• [PROVIDED MATERIAL]:
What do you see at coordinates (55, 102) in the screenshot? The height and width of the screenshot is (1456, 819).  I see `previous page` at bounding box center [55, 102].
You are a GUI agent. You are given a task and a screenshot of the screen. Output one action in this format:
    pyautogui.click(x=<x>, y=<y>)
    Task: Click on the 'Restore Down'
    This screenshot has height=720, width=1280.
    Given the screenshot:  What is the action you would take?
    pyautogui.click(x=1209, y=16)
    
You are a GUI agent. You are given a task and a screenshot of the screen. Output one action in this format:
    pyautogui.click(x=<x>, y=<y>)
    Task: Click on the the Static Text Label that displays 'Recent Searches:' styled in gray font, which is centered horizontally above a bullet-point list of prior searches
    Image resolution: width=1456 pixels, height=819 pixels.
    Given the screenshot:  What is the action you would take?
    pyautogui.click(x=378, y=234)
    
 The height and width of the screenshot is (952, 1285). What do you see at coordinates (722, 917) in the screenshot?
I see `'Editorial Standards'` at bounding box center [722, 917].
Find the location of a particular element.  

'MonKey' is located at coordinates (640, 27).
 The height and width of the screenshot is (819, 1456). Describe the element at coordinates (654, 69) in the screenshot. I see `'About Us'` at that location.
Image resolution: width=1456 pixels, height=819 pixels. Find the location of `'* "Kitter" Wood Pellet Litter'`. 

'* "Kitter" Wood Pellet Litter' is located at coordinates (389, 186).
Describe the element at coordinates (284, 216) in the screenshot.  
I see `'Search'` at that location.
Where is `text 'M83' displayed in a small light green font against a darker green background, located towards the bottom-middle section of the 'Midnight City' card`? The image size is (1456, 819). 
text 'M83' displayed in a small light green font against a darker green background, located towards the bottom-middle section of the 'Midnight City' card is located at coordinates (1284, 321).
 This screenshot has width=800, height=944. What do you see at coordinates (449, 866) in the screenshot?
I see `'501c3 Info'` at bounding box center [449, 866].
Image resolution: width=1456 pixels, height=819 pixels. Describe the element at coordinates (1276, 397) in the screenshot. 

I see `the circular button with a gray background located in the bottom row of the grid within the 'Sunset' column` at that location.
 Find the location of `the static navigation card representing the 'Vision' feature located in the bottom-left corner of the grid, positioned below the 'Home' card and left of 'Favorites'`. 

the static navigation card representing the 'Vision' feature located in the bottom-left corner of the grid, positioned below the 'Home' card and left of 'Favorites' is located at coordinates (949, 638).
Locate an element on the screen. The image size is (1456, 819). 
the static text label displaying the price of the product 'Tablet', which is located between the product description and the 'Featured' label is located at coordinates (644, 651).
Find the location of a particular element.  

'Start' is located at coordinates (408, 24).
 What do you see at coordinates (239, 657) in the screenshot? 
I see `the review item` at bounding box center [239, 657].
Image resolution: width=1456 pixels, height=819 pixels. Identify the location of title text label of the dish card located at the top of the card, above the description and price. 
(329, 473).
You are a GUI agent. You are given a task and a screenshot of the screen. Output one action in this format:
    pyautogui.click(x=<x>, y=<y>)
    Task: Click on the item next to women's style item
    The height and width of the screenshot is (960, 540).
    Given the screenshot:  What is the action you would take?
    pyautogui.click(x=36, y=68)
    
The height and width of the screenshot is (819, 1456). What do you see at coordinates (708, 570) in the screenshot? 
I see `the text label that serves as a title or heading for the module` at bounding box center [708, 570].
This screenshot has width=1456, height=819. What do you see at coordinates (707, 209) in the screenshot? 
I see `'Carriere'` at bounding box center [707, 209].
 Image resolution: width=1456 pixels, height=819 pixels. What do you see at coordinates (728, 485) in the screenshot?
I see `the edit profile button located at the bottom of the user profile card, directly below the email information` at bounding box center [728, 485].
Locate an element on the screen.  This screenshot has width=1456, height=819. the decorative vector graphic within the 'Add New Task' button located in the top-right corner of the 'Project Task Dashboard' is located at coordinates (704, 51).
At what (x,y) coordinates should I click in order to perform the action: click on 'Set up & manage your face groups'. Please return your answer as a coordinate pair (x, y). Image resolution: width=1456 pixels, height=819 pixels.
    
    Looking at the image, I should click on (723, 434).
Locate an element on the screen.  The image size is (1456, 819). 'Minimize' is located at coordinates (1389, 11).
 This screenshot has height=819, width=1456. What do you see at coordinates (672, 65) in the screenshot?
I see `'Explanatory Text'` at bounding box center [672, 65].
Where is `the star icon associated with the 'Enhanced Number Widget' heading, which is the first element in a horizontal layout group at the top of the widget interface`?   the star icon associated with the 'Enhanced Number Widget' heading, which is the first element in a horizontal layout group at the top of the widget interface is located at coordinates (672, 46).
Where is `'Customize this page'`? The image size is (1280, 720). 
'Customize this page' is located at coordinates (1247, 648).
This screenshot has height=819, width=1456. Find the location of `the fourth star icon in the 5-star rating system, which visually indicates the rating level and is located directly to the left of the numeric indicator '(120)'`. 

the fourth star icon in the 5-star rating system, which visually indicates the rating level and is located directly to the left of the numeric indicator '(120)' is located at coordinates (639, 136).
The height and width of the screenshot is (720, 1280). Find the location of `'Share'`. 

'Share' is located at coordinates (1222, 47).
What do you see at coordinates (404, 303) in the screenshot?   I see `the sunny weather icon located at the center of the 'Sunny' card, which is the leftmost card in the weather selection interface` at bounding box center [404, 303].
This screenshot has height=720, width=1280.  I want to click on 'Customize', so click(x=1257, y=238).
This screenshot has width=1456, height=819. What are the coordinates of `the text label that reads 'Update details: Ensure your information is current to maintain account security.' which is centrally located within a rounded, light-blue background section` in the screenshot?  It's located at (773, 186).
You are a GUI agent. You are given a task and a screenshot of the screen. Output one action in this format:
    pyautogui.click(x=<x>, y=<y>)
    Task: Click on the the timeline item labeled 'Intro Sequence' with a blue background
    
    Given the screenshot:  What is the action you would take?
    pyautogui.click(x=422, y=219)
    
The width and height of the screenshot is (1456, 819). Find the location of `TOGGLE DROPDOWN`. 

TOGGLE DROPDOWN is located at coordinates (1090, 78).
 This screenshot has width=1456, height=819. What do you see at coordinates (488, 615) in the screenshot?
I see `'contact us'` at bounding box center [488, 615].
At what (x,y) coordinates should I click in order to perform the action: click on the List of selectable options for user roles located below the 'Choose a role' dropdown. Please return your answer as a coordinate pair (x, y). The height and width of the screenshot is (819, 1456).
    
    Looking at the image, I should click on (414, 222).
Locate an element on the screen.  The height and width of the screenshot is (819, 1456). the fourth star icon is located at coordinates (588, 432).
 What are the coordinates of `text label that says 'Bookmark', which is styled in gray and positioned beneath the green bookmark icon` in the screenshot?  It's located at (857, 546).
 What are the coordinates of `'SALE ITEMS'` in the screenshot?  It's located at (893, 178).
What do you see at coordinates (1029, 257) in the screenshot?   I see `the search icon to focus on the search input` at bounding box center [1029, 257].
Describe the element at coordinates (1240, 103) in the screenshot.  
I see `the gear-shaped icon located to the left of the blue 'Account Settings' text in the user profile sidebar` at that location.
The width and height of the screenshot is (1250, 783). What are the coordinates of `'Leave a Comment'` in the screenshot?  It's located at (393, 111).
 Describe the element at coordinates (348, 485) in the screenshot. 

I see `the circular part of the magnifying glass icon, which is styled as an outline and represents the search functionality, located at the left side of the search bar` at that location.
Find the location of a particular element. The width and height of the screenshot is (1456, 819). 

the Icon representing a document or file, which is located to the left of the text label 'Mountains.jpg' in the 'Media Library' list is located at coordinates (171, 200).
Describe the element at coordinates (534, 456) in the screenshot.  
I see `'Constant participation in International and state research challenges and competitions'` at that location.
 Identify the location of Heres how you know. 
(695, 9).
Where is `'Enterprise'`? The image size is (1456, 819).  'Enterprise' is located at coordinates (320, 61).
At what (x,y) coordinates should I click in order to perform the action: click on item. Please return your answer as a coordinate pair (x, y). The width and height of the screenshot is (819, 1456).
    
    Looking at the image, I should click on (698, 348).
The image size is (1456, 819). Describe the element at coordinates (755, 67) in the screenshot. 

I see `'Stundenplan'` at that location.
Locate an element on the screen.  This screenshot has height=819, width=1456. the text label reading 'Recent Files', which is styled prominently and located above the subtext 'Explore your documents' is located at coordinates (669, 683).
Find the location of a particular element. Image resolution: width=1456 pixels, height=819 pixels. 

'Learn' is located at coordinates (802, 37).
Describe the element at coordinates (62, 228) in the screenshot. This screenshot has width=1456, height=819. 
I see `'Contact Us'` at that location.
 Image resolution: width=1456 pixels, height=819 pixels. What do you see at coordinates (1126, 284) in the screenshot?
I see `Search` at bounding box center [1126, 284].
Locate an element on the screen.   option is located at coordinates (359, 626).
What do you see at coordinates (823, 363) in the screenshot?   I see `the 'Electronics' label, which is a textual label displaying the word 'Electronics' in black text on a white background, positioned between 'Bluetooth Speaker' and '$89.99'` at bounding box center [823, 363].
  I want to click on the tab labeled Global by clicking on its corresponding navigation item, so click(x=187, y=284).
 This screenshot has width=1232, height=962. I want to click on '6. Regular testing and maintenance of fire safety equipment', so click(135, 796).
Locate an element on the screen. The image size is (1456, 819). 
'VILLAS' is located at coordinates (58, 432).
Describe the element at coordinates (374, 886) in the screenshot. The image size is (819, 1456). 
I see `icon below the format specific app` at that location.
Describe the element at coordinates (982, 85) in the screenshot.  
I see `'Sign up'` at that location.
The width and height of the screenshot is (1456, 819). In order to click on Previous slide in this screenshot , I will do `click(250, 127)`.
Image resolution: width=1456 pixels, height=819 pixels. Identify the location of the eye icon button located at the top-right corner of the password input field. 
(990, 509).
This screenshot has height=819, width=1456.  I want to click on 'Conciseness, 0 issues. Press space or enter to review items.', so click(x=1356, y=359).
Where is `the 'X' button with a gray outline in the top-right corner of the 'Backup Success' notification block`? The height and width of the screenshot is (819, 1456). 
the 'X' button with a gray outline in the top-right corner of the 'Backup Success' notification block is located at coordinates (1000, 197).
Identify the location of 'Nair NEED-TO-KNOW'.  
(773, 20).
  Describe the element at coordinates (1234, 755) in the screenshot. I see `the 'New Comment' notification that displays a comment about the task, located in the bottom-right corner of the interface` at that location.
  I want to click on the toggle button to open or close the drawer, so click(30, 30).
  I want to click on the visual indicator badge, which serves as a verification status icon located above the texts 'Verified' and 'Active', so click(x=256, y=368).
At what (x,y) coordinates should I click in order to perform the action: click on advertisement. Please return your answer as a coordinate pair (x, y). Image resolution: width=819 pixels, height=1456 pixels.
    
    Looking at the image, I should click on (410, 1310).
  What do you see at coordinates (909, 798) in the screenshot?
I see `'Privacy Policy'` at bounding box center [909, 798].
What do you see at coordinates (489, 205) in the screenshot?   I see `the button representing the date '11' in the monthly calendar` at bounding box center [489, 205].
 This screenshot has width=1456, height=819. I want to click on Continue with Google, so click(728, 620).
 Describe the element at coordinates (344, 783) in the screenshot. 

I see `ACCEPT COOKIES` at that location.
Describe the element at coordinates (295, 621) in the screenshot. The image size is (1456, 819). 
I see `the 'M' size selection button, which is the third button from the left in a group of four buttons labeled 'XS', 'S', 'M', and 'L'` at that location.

• [SET EXERCISE]: Please copy the listing again, beginning at the line that has "The height and width of the screenshot is (819, 1456). What" and stopping after the line that has "center [708, 570].", with "coordinates" renamed to "position" and nothing else altered.

• [ANSWER TO THIS PROBLEM]:
The height and width of the screenshot is (819, 1456). What do you see at position (708, 570) in the screenshot? 
I see `the text label that serves as a title or heading for the module` at bounding box center [708, 570].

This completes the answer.